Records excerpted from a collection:
+--

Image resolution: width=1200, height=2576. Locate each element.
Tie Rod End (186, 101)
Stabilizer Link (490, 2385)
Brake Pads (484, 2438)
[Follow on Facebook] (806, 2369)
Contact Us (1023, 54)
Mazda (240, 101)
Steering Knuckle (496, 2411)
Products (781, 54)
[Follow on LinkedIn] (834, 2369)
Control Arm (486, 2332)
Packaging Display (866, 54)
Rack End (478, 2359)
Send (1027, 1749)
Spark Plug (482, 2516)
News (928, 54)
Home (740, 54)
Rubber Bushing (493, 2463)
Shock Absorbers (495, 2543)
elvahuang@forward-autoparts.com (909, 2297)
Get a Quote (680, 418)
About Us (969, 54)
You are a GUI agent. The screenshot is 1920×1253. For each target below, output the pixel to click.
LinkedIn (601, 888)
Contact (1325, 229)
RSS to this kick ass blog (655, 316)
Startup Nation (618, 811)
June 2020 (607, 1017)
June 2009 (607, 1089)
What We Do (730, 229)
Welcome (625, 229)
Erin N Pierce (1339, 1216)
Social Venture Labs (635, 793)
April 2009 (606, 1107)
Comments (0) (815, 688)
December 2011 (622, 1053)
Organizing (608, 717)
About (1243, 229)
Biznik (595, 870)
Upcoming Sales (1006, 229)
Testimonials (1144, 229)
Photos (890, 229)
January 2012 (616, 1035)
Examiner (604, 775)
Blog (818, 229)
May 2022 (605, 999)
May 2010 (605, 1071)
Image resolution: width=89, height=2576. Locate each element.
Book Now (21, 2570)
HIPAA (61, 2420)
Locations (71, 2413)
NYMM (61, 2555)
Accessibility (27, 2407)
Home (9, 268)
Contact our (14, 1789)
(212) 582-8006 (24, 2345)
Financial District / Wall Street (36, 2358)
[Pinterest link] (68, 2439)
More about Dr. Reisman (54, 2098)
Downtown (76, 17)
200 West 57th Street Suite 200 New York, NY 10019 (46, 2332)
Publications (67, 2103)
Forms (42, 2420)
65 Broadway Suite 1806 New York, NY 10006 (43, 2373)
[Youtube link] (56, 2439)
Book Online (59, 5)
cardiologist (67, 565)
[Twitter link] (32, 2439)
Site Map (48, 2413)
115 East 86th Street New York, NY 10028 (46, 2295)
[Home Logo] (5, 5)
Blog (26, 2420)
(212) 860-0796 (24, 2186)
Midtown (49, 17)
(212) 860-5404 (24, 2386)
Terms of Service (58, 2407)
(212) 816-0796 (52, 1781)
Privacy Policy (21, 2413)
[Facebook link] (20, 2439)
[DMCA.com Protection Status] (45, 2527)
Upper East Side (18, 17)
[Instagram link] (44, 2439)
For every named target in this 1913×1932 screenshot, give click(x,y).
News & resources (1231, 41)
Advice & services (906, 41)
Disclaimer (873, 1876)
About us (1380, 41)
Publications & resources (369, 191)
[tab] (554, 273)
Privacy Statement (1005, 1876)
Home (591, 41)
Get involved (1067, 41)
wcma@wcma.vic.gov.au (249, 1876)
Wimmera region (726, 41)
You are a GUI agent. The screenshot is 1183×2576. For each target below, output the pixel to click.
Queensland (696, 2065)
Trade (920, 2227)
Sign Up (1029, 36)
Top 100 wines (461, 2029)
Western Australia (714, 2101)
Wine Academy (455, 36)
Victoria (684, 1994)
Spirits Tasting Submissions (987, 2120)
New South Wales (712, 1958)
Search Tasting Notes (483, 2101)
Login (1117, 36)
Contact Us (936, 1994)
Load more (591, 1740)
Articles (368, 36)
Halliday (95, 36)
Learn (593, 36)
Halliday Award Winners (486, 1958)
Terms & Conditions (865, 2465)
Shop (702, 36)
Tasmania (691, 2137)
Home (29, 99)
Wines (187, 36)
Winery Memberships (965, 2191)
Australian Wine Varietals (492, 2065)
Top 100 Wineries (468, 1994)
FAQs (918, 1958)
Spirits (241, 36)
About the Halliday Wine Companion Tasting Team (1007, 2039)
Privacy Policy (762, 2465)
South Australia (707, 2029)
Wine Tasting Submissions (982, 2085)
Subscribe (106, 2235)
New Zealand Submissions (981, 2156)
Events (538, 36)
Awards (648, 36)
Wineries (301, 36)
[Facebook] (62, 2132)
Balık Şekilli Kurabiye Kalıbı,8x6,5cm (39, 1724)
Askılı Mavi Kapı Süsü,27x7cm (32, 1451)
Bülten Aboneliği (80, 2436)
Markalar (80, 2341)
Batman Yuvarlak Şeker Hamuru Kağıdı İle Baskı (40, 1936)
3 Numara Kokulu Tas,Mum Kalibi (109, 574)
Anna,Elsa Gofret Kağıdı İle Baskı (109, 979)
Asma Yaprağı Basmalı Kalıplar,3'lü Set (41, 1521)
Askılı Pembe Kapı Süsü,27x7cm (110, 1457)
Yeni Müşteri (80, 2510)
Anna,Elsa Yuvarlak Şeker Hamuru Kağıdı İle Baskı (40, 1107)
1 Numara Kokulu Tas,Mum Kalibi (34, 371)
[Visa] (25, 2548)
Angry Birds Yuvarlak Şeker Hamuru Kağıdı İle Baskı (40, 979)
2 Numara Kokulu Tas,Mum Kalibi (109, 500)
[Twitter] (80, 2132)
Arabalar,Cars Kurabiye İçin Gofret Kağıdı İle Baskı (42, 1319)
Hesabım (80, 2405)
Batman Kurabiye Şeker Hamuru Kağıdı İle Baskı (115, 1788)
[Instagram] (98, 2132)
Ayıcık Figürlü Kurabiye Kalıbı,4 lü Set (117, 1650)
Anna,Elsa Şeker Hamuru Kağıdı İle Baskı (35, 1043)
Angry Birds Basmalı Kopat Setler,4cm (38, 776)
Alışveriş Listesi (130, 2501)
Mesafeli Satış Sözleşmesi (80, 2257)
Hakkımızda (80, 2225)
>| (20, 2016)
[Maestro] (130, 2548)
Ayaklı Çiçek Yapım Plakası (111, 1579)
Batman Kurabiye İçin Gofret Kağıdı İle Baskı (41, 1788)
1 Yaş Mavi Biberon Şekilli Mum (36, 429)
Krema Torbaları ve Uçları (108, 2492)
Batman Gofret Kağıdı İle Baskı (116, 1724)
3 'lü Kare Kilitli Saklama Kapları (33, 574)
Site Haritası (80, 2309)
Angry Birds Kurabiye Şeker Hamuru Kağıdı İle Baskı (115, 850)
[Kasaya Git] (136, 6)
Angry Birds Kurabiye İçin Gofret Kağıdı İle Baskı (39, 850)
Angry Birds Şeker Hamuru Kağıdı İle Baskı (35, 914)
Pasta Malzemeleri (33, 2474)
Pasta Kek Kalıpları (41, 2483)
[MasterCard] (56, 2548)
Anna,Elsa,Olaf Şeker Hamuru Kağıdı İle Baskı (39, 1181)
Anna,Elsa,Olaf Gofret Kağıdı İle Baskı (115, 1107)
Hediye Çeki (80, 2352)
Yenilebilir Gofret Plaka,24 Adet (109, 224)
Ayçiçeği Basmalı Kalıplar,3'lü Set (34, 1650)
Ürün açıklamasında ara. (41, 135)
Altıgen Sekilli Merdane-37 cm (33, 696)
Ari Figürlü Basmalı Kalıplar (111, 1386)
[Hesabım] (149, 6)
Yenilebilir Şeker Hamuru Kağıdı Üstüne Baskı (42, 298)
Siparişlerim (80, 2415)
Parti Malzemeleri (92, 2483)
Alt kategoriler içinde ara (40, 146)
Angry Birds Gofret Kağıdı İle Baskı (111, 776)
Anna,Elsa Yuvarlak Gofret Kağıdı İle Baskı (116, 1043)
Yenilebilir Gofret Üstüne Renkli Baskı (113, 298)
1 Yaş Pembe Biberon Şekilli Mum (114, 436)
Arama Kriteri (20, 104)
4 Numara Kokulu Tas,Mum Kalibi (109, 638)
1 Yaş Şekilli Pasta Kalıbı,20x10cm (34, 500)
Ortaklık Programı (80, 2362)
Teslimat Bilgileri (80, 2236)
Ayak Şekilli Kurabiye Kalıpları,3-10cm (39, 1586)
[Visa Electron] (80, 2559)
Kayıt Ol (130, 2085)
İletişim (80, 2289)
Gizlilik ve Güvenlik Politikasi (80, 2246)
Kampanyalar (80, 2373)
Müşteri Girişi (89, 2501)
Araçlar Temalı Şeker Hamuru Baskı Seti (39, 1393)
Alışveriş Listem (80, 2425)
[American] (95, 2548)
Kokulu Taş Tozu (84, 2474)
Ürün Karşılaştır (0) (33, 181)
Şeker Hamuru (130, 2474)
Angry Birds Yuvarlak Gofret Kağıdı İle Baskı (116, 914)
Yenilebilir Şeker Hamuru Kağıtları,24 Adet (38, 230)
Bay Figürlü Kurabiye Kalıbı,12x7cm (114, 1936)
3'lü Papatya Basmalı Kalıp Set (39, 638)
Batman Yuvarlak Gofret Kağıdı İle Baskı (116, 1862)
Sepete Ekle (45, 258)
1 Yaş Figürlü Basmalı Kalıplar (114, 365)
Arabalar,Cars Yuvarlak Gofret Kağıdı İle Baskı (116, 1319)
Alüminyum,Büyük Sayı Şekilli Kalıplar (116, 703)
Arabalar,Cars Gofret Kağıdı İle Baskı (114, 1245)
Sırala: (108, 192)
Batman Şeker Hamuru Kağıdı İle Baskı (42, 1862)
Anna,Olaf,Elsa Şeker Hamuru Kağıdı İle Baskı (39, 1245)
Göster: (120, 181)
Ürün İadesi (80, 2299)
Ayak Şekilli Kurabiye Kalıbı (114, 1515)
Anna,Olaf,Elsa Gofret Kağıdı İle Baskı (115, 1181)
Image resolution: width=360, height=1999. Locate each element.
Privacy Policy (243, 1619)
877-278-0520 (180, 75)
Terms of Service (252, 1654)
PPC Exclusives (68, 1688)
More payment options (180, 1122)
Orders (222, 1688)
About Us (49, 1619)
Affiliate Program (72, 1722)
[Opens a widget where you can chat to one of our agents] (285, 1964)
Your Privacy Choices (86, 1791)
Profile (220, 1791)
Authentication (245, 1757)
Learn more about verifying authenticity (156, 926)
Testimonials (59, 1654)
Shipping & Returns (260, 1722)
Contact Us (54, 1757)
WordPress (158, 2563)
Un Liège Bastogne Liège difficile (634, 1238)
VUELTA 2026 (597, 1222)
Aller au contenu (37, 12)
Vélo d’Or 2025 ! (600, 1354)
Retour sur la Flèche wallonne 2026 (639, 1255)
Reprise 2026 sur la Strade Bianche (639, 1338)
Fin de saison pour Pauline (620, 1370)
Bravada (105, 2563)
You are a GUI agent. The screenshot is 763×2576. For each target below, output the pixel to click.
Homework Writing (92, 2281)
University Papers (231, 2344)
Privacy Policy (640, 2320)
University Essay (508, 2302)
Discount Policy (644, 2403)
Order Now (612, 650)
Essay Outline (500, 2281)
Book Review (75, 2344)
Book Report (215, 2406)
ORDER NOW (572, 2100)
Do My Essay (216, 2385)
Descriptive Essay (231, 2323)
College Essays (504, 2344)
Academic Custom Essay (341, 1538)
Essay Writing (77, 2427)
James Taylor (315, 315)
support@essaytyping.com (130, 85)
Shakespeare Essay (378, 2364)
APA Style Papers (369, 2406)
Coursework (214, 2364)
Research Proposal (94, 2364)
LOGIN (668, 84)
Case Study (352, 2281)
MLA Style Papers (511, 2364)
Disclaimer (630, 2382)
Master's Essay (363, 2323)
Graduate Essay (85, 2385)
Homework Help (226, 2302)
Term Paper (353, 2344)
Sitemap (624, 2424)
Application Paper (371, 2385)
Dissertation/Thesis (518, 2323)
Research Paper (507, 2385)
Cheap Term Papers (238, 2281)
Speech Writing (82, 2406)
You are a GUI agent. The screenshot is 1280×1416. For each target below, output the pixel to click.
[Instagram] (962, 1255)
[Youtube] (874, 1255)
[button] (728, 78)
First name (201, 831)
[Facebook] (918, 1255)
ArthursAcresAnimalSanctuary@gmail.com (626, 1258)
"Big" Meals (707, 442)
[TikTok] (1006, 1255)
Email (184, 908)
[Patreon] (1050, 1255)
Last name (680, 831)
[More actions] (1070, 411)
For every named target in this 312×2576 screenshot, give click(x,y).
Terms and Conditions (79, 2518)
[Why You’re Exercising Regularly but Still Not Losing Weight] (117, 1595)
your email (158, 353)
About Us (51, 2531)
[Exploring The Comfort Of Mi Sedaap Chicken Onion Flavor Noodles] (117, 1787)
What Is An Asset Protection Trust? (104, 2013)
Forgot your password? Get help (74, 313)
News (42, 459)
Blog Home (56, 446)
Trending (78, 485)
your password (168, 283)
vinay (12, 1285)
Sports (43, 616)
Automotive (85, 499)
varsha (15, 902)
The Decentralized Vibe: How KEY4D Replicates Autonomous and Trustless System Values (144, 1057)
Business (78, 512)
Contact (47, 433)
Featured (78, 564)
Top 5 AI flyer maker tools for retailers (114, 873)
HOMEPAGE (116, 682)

+--

WHAT IS EXPECTED: From the very first line of the data through the line with "Home (740, 54)" in it, please reproduce each line exactly and output nothing more.

REPLY TO THE EXERCISE:
Image resolution: width=1200, height=2576. Locate each element.
Tie Rod End (186, 101)
Stabilizer Link (490, 2385)
Brake Pads (484, 2438)
[Follow on Facebook] (806, 2369)
Contact Us (1023, 54)
Mazda (240, 101)
Steering Knuckle (496, 2411)
Products (781, 54)
[Follow on LinkedIn] (834, 2369)
Control Arm (486, 2332)
Packaging Display (866, 54)
Rack End (478, 2359)
Send (1027, 1749)
Spark Plug (482, 2516)
News (928, 54)
Home (740, 54)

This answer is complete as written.